La Ronda Norte no es la solución sino parte del problema

EQUO Oviedo señala que la ronda norte no es la solución para resolver los problemas de movilidad en la zona oeste de Oviedo, sino que llega más lejos, considera que seguir hablando de esta alternativa como solución a la falta de previsión en el diseño de los barrios afectados, no es más que una parte importante del problema.

Estar a estas alturas dando vueltas a la ejecución de esta infraestructura, planteada en su momento como una ocurrencia grandilocuente, es no haber aprendido nada de lo sucedido estos últimos años de crisis económica. Hay que tener en cuenta que antes de 2008 todavía no se adivinaban las consecuencias que iba a tener el desmesurado y nada racional boom urbanístico, y el escenario económico se podría considerar todavía propicio para iluminados.

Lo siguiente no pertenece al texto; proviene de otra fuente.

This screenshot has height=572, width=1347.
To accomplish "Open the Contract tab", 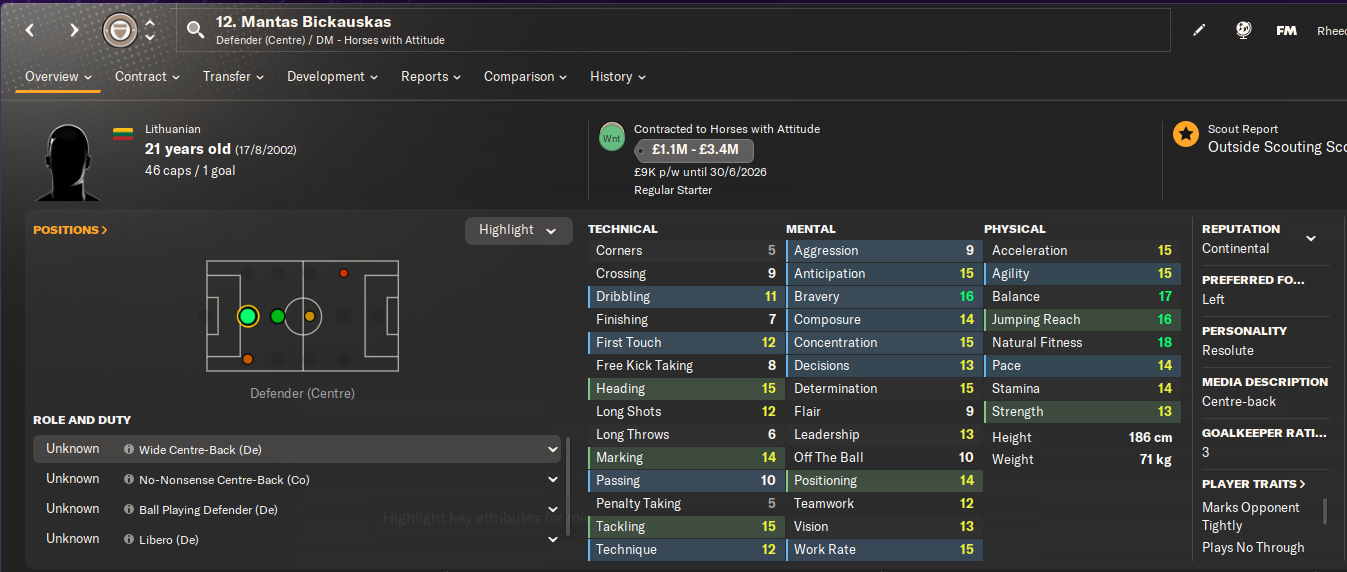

fuente: La Voz de Asturias

Pero las cosas han cambiado mucho estos años, la experiencia vivida debería habernos enseñado a no repetir los mismos errores constantemente. En aquellos años, y quién sabe si ahora también, la ronda norte estaba pensada para seguir fomentando el crecimiento urbanístico sin control ni mesura, y sin ningún respeto por el medioambiente, léase Naranco. Por eso que a nuestros representantes y representados no les haya servido de lección, nos deja seriamente preocupados.

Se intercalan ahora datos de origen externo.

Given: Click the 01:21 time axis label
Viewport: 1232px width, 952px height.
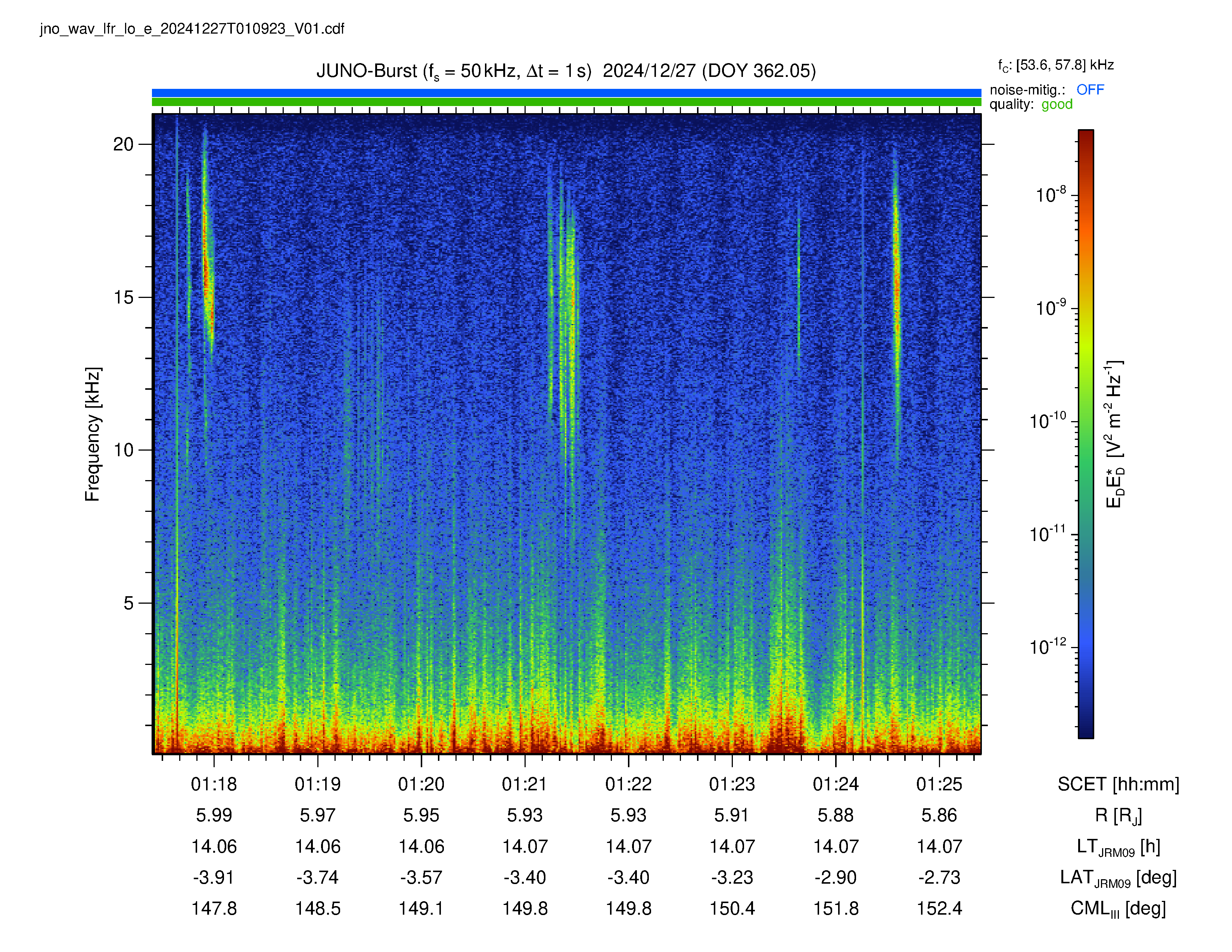Looking at the screenshot, I should click(x=525, y=784).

También nos deja, aún más preocupados, que a estas alturas no hayamos podido transmitir a la ciudadanía el gran capital medioambiental del monte Naranco. Nos sorprende sobremanera que no hayamos empezado a cuidar y disfrutar de él, en lugar de seguir maltratándolo.

fuente: El Comercio.es

Esa obsesión por hacer circunvalaciones en todas las ciudades puede ser aceptable como vía de movilidad, si respetamos las condiciones naturales del entorno de las ciudades. A nadie, en su sano juicio, se le ocurriría, por ejemplo, sugerir la ejecución de un gran puente al estilo San Franscisco, entre La Providencia y El Musel, para facilitar el tráfico en nuestra vecina ciudad de Gijón para completar la circunvalación de la ciudad. Por esa razón, pensamos que a nadie, en su sano juicio, debería estar planteado exactamente lo mismo para la ciudad de Oviedo. No se le pueden poner puertas al mar, tampoco se las deberíamos poner al Naranco.

Lo que tienen que hacer los grupos políticos con representación en el Ayuntamiento, es ponerse a trabajar con sinceridad y con urgencia en dar solución a los problemas de movilidad de nuestra ciudad, aprovechar para debatir abiertamente con la ciudadanía las posibles soluciones, para pensar de forma racional como queremos que sea de afable nuestra vida en Oviedo en los próximos años.

Instrumentos para ello existen, aprovechemos los estudios y foros que se están creando para conseguir un plan de movilidad realista y proteccionista con nuestro entorno, que es lo mismo que decir proteccionista con las personas que viven en Oviedo.